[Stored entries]
◆ ◆ ◆ ◆

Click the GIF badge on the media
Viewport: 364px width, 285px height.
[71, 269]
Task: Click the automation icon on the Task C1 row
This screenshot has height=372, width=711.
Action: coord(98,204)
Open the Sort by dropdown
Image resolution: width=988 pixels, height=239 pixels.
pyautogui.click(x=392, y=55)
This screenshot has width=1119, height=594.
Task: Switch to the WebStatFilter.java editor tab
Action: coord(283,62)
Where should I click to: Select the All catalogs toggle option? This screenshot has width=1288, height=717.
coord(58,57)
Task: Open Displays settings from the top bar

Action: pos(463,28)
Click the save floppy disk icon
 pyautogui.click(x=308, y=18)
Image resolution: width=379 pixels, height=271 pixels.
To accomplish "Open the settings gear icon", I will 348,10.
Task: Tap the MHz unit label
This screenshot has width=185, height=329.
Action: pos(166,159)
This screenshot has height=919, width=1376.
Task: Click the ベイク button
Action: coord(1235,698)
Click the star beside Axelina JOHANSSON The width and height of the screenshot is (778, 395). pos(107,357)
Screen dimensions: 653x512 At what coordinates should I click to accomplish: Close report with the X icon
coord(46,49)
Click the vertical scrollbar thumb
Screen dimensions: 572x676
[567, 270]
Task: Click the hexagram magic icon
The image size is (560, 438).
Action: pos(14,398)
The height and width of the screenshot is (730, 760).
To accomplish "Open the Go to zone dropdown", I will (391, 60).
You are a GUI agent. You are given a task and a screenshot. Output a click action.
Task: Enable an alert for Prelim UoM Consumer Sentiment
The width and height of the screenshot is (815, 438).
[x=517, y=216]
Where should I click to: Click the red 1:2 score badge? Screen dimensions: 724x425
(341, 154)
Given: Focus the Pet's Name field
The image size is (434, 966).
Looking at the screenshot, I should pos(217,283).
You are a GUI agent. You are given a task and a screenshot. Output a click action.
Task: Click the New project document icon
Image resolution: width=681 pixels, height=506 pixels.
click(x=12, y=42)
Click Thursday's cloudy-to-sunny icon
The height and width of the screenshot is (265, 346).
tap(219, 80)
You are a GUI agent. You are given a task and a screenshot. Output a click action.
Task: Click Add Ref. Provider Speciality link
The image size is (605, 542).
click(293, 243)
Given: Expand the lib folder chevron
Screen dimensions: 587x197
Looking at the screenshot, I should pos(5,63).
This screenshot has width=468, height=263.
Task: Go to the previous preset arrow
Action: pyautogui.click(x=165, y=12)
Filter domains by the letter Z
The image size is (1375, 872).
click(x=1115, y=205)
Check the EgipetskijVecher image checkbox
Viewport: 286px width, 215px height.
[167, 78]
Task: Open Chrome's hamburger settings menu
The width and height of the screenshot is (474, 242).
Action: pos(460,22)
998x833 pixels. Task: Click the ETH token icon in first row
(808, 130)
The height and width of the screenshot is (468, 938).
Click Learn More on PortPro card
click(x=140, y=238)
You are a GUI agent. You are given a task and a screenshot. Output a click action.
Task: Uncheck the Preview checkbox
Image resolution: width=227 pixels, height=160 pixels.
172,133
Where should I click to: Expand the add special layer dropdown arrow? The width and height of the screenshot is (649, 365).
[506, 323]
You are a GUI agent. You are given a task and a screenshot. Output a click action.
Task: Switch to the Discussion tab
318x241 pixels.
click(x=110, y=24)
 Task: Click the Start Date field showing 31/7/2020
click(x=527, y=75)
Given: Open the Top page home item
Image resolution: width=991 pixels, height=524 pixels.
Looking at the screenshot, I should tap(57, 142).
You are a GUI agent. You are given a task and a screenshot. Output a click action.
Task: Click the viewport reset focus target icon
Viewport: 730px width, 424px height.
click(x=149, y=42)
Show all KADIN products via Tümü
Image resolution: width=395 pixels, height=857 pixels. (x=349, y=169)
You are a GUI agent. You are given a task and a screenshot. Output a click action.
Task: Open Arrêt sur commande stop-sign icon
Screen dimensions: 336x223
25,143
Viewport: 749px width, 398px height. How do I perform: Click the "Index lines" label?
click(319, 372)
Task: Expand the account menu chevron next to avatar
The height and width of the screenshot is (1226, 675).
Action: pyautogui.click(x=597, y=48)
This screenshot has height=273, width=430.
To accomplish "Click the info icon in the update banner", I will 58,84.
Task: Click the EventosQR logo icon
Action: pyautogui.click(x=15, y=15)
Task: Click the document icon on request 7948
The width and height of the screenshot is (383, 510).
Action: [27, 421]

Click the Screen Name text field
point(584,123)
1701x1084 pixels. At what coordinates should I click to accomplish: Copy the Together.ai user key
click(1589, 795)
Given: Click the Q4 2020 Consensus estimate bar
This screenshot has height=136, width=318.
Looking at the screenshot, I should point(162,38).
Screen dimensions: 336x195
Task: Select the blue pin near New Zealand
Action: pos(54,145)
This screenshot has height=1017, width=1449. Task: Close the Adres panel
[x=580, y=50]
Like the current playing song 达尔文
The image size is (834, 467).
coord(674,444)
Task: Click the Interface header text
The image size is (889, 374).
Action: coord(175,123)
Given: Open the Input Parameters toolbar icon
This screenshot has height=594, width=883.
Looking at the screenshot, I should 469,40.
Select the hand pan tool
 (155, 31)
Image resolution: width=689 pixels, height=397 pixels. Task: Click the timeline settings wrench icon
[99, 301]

◆ ◆ ◆ ◆

WHAT YOU ARE ASKED TO DO: Go through the entries and copy each line holding the string "checkbox".

RESULT OF THE TASK:
Check the EgipetskijVecher image checkbox
Task: Uncheck the Preview checkbox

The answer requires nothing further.